Russian state tech conglomerate Rostec announced this week that it is now on track to deliver more than seventy Su-57s to the Russian Air Force by 2027. Several will even be delivered this year. Rostec’s comments were in response to an article in National interest, who said the fifth-generation stealth fighter “is unlikely to enter operational service until 2027”.
Rostec’s statement was reported by TASS, a Russian government-owned news agency.
“Russian fifth-generation planes don’t make the West feel comfortable,” Rostec said in a statement. reported by TASS. “The Su-57 and Checkmate fighters regularly become the target of false news. False facts that have nothing to do with reality are published. The aircraft is already mass-produced and delivered! More than 70 planes will be delivered by 2027, including several fighters this year.
Most of the media indicate that only a dozen planes were delivered last year. This includes 10 test prototypes and two that were produced in series. It is not known how many, if any, were actually delivered in 2021. TASS said the Russian Aerospace Force will receive 22 Su-57 fighters by the end of 2024 and 76 by 2028.
Russia has repeatedly proclaimed that the plane’s arrival is pending, but its record on the matter remains fragile.
The date of arrival of the plane remains uncertain. Delays with new military equipment are common. However, the Su-57 must be considered a high performance aircraft.

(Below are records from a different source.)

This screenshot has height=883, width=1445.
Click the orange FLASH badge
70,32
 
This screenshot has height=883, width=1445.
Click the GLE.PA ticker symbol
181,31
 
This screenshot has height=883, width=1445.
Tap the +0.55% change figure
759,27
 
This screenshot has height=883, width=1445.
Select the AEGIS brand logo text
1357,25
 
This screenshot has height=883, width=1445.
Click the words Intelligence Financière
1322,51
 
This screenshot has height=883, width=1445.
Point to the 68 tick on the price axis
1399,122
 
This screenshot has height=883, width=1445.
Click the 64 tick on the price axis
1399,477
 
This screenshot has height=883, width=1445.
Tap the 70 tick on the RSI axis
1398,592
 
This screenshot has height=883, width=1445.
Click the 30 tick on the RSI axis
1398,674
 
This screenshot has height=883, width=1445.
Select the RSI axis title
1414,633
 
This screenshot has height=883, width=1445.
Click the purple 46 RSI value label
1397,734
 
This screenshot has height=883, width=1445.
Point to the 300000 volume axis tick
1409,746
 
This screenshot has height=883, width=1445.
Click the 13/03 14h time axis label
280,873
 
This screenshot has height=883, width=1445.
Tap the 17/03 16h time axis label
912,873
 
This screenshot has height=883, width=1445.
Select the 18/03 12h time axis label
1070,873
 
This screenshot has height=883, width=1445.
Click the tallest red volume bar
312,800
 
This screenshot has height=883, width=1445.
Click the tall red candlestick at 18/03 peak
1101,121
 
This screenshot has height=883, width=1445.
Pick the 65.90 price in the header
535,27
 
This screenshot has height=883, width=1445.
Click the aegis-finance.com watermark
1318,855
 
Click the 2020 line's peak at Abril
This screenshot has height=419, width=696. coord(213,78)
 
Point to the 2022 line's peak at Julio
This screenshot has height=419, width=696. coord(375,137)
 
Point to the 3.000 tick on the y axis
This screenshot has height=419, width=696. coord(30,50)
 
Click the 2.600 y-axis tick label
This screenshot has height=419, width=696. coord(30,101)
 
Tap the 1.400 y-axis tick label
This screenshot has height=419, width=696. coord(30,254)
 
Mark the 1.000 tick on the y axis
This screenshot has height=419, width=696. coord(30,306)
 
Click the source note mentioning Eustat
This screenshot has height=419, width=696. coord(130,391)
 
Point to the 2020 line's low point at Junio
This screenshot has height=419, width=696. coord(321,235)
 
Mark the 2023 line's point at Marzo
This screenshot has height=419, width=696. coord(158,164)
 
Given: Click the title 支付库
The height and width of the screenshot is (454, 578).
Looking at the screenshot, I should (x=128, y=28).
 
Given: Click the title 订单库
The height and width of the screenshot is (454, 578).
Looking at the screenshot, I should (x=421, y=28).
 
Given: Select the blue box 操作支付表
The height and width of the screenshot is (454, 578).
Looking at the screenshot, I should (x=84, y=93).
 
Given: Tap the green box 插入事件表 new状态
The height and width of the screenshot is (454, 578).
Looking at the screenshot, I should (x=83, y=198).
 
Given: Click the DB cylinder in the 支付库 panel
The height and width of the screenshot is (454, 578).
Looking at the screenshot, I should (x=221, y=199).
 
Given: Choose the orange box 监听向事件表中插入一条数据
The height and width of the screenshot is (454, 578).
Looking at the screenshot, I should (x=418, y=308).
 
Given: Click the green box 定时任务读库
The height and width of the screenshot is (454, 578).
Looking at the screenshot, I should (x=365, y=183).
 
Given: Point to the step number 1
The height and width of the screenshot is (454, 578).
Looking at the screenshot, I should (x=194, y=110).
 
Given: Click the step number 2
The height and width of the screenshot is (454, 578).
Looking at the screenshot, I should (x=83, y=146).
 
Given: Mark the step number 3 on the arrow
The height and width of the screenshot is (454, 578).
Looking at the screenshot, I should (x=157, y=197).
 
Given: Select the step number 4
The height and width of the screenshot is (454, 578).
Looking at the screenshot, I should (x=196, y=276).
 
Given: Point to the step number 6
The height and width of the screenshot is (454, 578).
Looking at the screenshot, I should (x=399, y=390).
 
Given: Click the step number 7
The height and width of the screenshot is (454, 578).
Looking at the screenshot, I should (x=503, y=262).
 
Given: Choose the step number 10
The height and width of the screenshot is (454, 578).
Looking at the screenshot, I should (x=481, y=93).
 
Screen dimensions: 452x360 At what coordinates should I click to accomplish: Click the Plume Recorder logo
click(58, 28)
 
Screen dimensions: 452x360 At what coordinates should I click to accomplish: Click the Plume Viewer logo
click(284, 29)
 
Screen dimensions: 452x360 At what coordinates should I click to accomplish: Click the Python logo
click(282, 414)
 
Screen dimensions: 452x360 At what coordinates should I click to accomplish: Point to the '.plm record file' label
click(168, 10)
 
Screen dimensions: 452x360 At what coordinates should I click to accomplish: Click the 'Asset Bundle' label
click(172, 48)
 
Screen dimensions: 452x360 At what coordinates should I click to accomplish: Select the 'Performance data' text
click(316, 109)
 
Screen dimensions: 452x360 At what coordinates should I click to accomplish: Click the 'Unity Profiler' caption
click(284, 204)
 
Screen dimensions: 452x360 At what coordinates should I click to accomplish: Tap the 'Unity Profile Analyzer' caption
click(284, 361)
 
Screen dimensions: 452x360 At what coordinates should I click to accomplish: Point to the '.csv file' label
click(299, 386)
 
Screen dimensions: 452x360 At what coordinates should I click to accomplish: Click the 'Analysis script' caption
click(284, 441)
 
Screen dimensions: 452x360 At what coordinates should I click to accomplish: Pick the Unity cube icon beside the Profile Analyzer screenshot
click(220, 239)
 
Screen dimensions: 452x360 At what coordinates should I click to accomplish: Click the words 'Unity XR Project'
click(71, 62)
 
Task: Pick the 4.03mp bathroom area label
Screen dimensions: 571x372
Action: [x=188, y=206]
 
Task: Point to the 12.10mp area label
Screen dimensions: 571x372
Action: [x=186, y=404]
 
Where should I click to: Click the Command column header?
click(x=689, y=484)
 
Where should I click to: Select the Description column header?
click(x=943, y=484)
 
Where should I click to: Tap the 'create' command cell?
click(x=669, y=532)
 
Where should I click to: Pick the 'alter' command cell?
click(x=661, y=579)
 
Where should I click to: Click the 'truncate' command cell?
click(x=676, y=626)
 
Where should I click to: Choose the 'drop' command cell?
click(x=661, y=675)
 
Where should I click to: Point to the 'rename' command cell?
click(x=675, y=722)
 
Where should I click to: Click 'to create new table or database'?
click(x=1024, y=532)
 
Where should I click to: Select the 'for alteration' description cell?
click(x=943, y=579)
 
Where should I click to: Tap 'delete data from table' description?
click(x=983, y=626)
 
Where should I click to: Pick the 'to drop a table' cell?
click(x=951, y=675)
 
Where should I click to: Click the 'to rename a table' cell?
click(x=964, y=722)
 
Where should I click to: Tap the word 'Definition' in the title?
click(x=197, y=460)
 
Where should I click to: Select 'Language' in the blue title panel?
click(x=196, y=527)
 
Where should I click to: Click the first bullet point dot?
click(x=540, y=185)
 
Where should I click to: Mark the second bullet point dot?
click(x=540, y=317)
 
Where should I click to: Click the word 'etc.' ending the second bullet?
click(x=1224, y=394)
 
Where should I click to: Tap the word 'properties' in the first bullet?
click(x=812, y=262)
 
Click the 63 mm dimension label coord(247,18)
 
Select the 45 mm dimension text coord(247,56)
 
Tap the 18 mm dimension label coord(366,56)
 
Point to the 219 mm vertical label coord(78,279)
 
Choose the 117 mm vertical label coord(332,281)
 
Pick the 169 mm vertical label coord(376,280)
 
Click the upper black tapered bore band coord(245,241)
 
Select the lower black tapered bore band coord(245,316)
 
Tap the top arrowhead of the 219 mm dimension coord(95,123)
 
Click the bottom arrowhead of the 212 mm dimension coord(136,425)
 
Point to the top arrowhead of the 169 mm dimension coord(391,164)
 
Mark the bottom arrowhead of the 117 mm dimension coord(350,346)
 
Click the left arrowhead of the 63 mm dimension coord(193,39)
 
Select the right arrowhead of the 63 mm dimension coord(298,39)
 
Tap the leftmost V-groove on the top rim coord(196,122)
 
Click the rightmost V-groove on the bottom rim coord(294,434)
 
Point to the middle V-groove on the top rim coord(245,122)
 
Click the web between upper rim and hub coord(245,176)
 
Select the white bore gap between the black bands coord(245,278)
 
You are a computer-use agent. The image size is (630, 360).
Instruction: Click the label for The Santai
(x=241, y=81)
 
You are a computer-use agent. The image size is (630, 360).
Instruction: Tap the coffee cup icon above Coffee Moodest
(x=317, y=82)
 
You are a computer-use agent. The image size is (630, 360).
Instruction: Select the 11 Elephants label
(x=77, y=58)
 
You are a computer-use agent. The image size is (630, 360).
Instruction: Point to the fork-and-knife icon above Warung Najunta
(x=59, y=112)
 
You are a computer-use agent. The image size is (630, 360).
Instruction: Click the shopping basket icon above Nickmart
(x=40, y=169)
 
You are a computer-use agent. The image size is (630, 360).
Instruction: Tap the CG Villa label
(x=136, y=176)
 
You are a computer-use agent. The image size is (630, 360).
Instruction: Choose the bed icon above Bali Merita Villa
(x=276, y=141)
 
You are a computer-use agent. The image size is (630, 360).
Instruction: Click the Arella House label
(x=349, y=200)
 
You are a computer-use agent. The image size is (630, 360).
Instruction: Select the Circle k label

The Sukhoi Su-57 multirole fighter is designed to destroy all types of air, land and naval targets. The fighter plane features stealth technology with wide use of composite materials. It is also capable of reaching supersonic cruising speed and is fitted with the most advanced on-board radio-electronic equipment, including a powerful on-board computer (called a second electronic pilot), while the aircraft’s radar system is distributed over his body. The Su-57’s armament is also placed inside its fuselage, much like the American-made F-35 Lightning II.
The cost of the Su-57 remained a problem for Moscow. At an approximate cost per model of around $ 40 million, the Su-57 packs sophisticated avionics, cutting-edge aerodynamics, and a formidable suite of weapons into one relatively affordable package. Even then, the Su-57 could still occupy a good part of Russian defense spending. The Kremlin was keen to compensate as much as possible with a series of large-scale export contracts, but few foreign buyers have taken the plunge. This could be one of the factors explaining why the arrival of the plane remains on hold.
Peter Suciu is a Michigan-based writer who has contributed to over four dozen magazines, newspapers, and websites. He writes regularly on military small arms and is the author of several books on military hairstyles, including A gallery of military hairstyles, which is available on Amazon.com.